The way you referred to my unborn baby felt dehumanizing and my blood boiled. She was just another statistic, another tale of “chance”, and according to you, defined only by her diagnosis.
She already had a name. Bernadette Hope. My baby girl, whom I loved deeply already. She was being formed inside of my womb, perfectly, as I went to each and every appointment, enduring the hard news delivered, going to sleep at night worried for her future and her health.
And you played into that fear. You looked at me, once again with pity written all over your face and began to tell me how this baby would likely not survive to 40 weeks. You explained the risk of stillbirth with babies with Down syndrome without a glimmer of hope in your voice.
I tuned out the rest of the appointment. I know there were plans made and more appointments scheduled and supposedly important information about a 39 week induction, but none of that stuck with me. What I left with that day was the fear that my baby would not be born alive at the end of all of this.
Your words haunted me throughout the remainder of the pregnancy. I lost sleep over the thought of not having a baby to bring home after delivery, if we even made it that far. Tears poured out of my eyes. I filled pages in my journal with worry about how the situation would unfold.

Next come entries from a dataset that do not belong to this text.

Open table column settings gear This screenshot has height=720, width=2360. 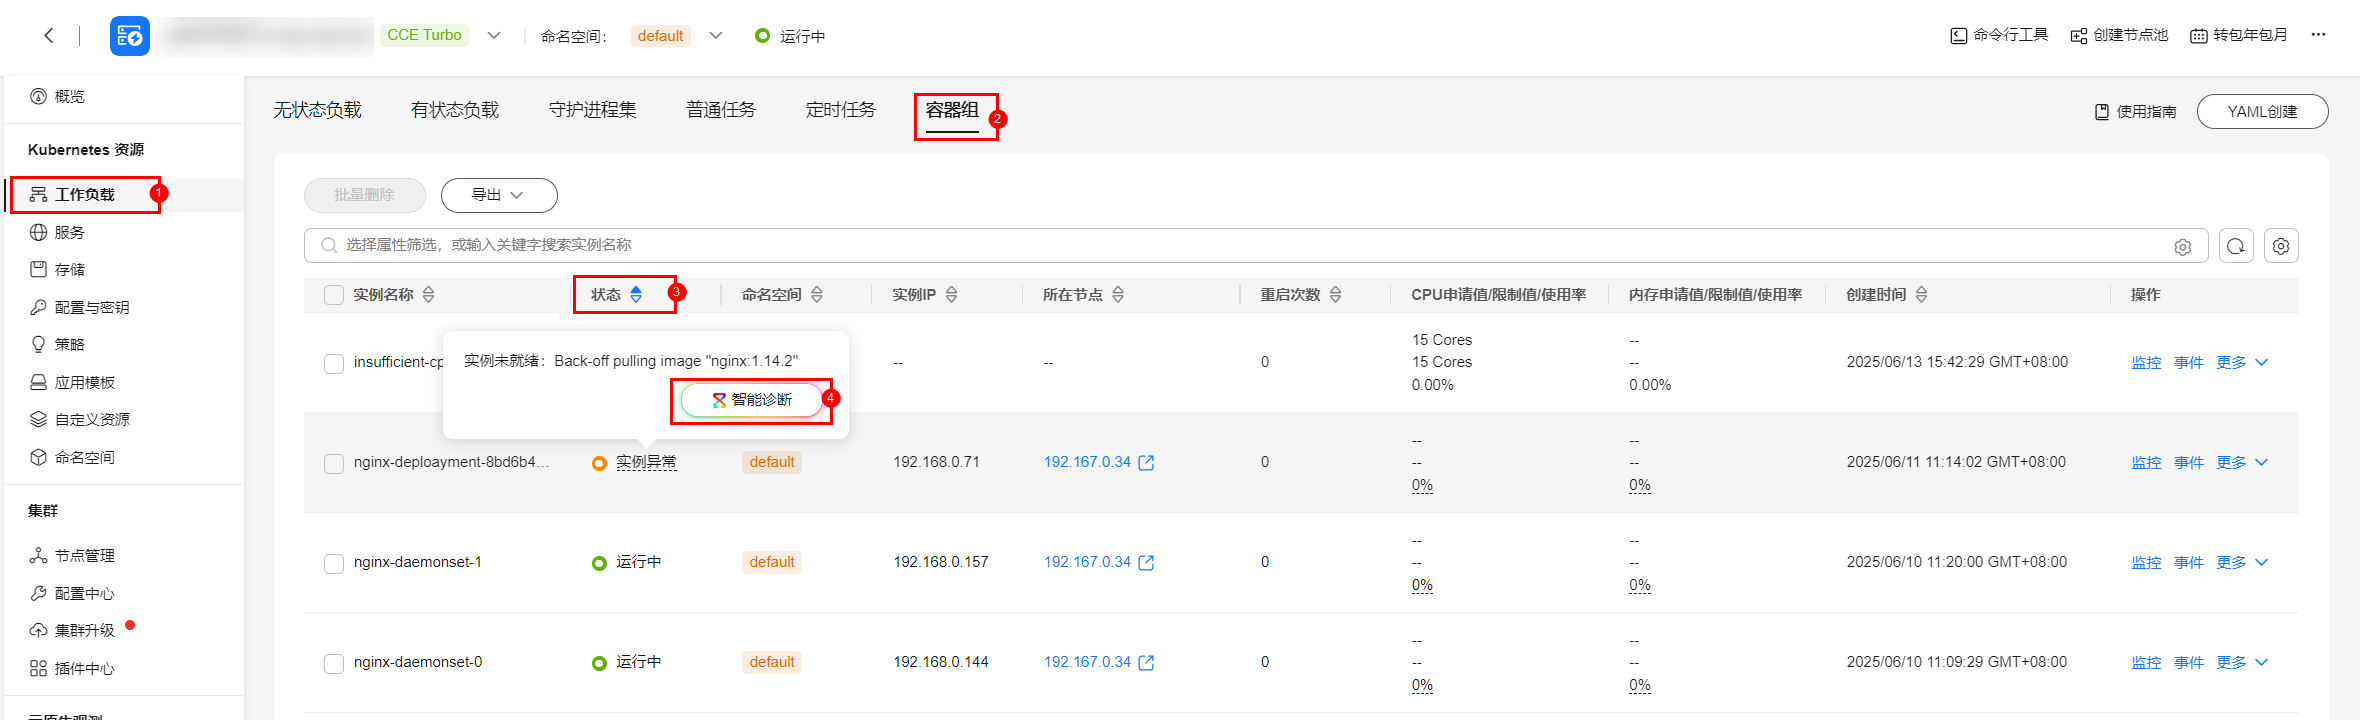(x=2281, y=246)
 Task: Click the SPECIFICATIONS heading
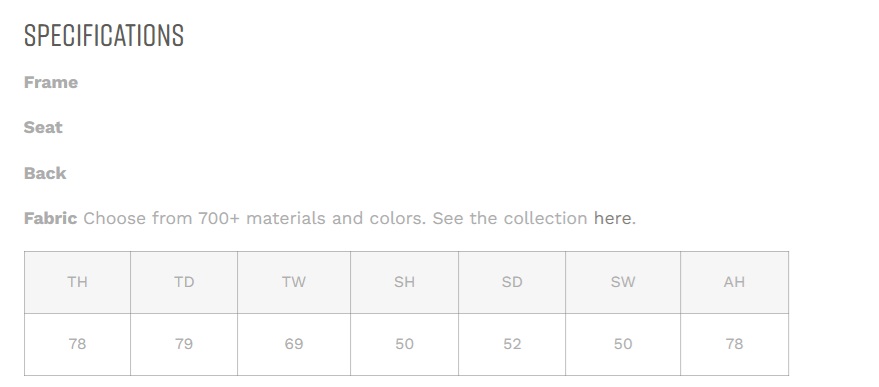pos(104,35)
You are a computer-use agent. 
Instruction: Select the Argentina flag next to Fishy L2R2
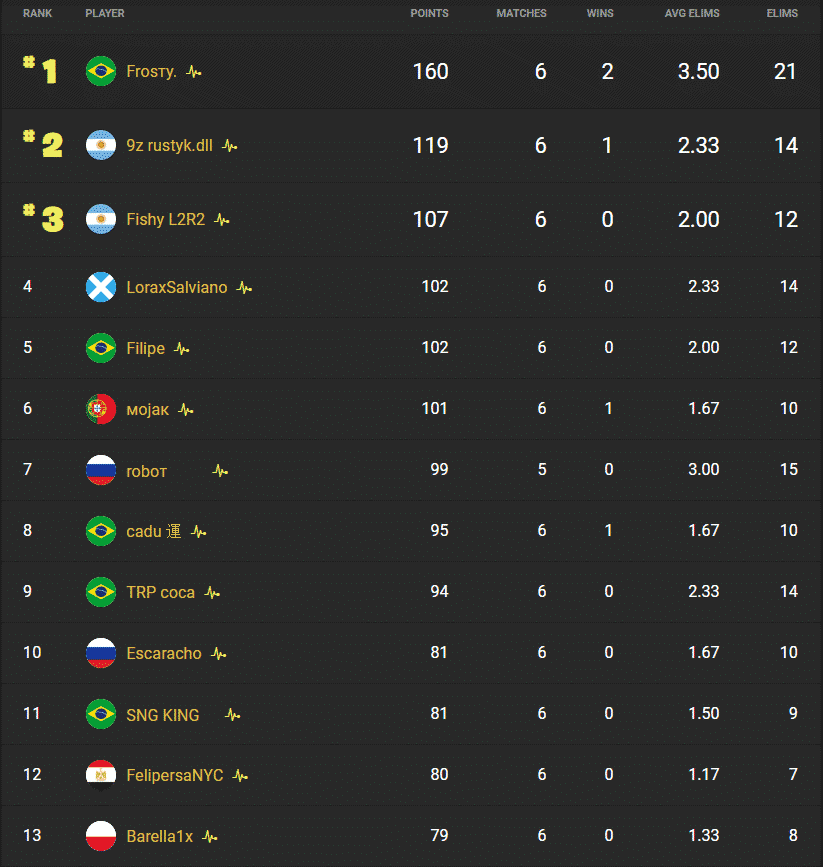coord(100,219)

I am here today to tell you this. She did make it. She came out fighting. Completely blue and screaming for her life, but she did it. She survived the pregnancy. And not only that, but here we are two whole years later and she is thriving. She rocked heart surgeries and everything in between.
No, it is not easy, but we are doing it. One day at a time. That’s life anyway. We have plenty of days that are beautiful and delightful and completely magical. Other days I stop and wonder what in the world God was thinking when He gave this weak woman the task of raising Bernadette. Like any other human being, I grow tired of the demanding schedule filled with therapies and appointments and prioritizing my time with my other two daughters who need just as much as attention.
Would I change it? Not for anything in the world. The perspective I have gained in these short two years is something I would not have gained had I not walked the very road I have trudged down.
Dear doctor, I wish I could share with you all of the wonderful things I have learned since that day. If I were sitting across from you, I would look you in the eyes and gently share with you that my daughter is more than her diagnosis. She is an extremely important part of our family I could not imagine being without.
I would encourage you to get to know people with Down syndrome or other families with a child with Down syndrome. Spend time with them. Observe for yourself how incredibly wonderful these human beings are. How they have all been uniquely created for a purpose that only they themselves can fulfill.
You are in a unique position. Meeting with families who are facing hard circumstances with their unborn babies. Families that are perhaps grieving the expectations they had for their family. You are seeing raw and unfiltered emotions. In those moments, you have an opportunity to help change the narrative from the very beginning.
Had you would have smiled at me when I first walked in, offered a warm and friendly hello, and even asked me how I was doing with the new diagnosis, that could have changed the essence of our entire conversation.
Starting with the positives and still referring to my daughter as Bernadette and not the “Downs baby” would have made a tremendous difference.
Sure, I understand part of being in the medical profession is giving people the facts, but insisting that my daughter did not have much of a chance making it to birth robbed me of time in the pregnancy I will never get back. The days spent mourning what I thought was going to result in loss were days that marked the entire pregnancy, days filled with emotions that dominated those remaining weeks.
Not everyone’s story ends the same as mine. I’m not that naive anymore. The reality is, there is no way to predict what will happen even with a healthy and typically developing pregnancy. I can’t see the future, neither can you. I rest assured in the One who does. The One who knows the number of hairs on my head, every single breath I will take, and my very last day here on earth. I trust Him with my life and the lives of my babies.
Bernadette Hope is one of my three greatest blessings in life. She is a world changer.